In February, the House passed a bill that would bar taking part in any cloning procedure resulting in a human embryo. (Work with adult stem cells would not be affected.) The bill calls for up to 10 years in prison and a $1 million fine.

“The House bill represents the view of a small number of individuals who have a perspective that is highly religiously grounded and is not supported by logic or reason,” says Pizzo. “Not all spiritual or religious people draw the same conclusions [about what constitutes human life]. I would like to see myself as a highly spiritual person, and I would like to think that I can support this research and still be true to my ethical and moral principles.”

Hurlbut disputes the view that religion drives opposition to therapeutic cloning. “This is recognized worldwide as a ‘species issue’ of great importance, and good people can disagree on such issues for reasons that reach beyond personal religious beliefs. I sat on the president’s council for six months of difficult debate and I never heard a single argument from a religious perspective.”

Supporters of the House bill say they’re also worried that allowing nuclear transplantation would create a commodity market for women’s eggs, large numbers of which would be needed to develop and sustain new stem-cell lines. “Therapeutic cloning will require 50 to 100 eggs to create enough cloned embryos just to develop a few stem-cell lines,” says Florida Rep. David Weldon, a chief sponsor of the bill. “Donating eggs is an invasive procedure” that has been linked to ovarian cancer, and is likely to be most attractive to poor women who need the money, he adds.

Moreover, says Weldon, stem-cell therapies may not be scalable to large numbers of patients. About 16 million Americans suffer from Parkinson’s disease. How many eggs would be needed to produce enough stem cells to treat them all? Would the high price of treatment mean that only wealthy patients could benefit?

Weissman says there may be a solution to the potential egg shortage. “What I would like to see is the development of methods to get eggs from pre-oocytes” in the ovaries, Weissman says. If scientists knew how to chemically turn pre-oocytes into oocytes, excess ovaries from gynecologic surgeries could supply all the eggs physicians need.

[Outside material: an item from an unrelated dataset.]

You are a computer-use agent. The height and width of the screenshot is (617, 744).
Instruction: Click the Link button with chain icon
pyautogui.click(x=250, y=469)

The anticloning bill now under consideration faces an uphill climb in the Senate, where Hatch helped defeat similar legislation last year. The fact that Hatch, a conservative Republican and a strong abortion foe, is leading the charge to protect stem-cell research points out the paradoxical nature of the debate. Historic allegiances are all mixed up. And how one feels about the importance of the research may depend on how personally one might experience the payoff. Nancy Reagan favors aggressive federal support for stem-cell studies, hoping to find a treatment or cure for Alzheimer’s, even while former political allies of her husband line up to halt it.

Weissman pointed out in Stanford Medicine that he has been here before: he and his colleagues were intimately involved in a similar debate 25 years ago over the ethics of DNA research. “There were the critics then, the same people saying, ‘You’re playing God, you’re creating life.’ But today there are hundreds of thousands of people who are alive” because of drugs created with recombinant DNA, he said. “Those who would ban this [embryonic stem-cell] research must take responsibility for the lives that would be lost because they banned it.”

“Serious disease is a fight against time,” says Pizzo. “The longer we wait, the more lives are lost.”


Christopher Vaughan is a science writer living in Menlo Park.